Crédit photo © W. Maisy

Auteur

  • A. Madjarian et B. Barbedette

Le probable report de l'âge légal de la retraite de 60 à 62 ans ne sera pas sans conséquence sur le congé de fin d’activité (CFA) des conducteurs routiers mis en place en 1997. Au minimum, il devra évoluer. Et il n'est pas sûr que cela suffise à le sauver !

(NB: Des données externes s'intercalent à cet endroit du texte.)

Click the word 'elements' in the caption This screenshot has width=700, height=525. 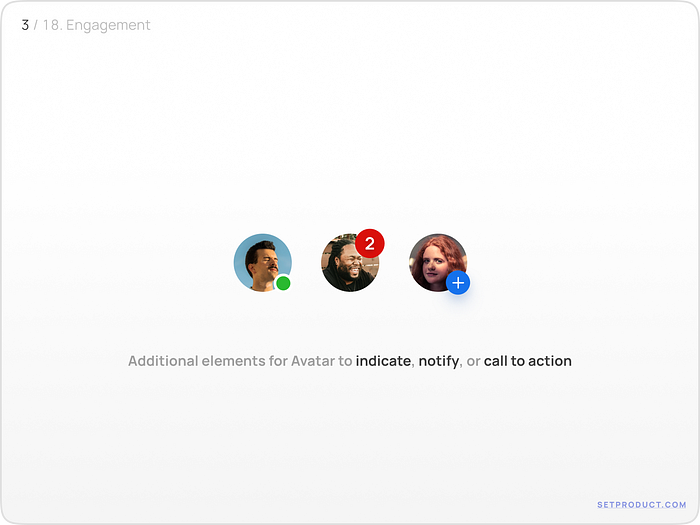[x=233, y=361]
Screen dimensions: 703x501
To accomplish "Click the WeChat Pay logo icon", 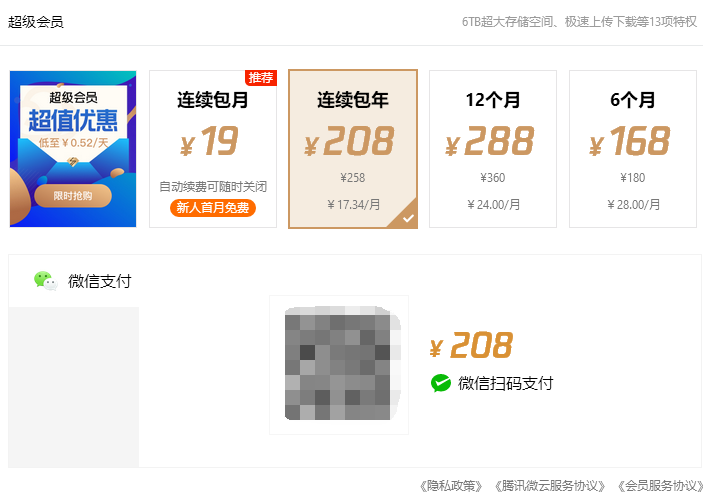I will click(x=46, y=281).
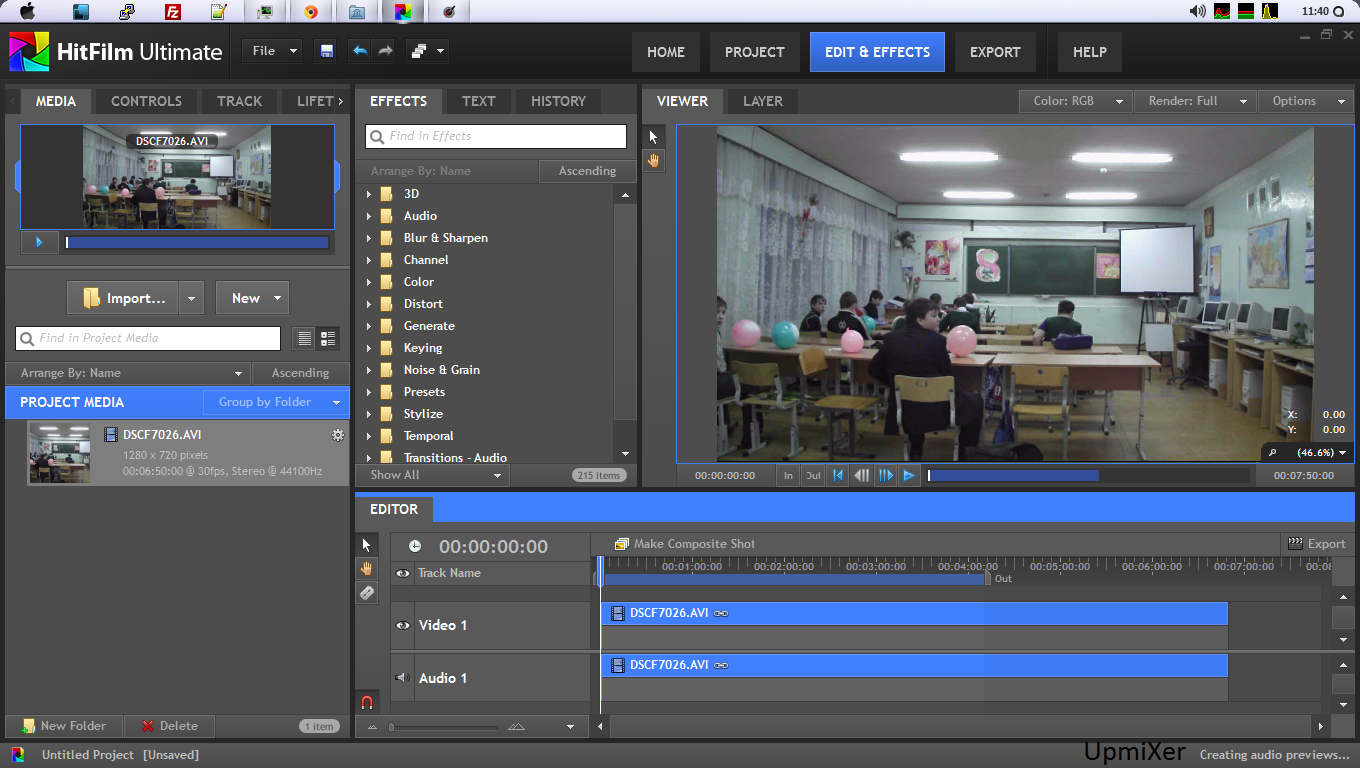Screen dimensions: 1360x768
Task: Open the Group by Folder dropdown
Action: pyautogui.click(x=276, y=402)
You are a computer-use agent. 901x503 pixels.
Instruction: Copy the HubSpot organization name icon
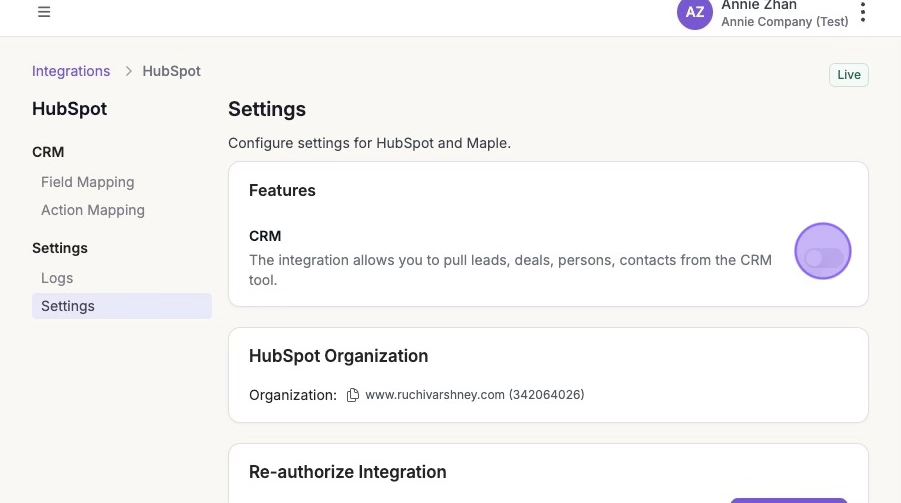pyautogui.click(x=352, y=395)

"Avec le relèvement de l'âge légal de départ à la retraite de 60 à 62 ans, faire évoluer le CFA est sans doute nécessaire, admet Daniel Hedelin, président du Fongecfa qui gère le dispositif. Ce dispositif précurseur (mis en place en 1997 après révision du décret n°55-1297 de 1955, ndlr) n'est pas un dinosaure comme certains voudraient le faire croire. À Bercy, des velléités d'y toucher existent. Pour des raisons purement idéologiques, car ceux qui agitent cette menace ignorent comment il fonctionne".


Le faire évoluer pour mieux le préserver ?

Jean-Paul Deneuville, délégué général de la FNTR, se dit lui aussi conscient de la nécessité d'une révision. "Il faut faire évoluer ce régime pour, peut-être, mieux le préserver. Il est menacé par sa nature même et tout concourt à accentuer sa fragilisation". Décaler les curseurs de deux ans représenterait, selon lui, un moindre mal. "Car se battre pour le garder à 55 ans risque de faire sauter tout le dispositif", prévient-il.
Pour autant Jean-Paul Deneuville ne se fait pas trop d'illusions sur le devenir du CFA à terme : "son maintien n'est pas gagné et l'enjeu sera d'essayer de le garder le plus longtemps possible. Quelle justification apporter à l'État qui a supprimé un dispositif similaire dans la fonction publique ?".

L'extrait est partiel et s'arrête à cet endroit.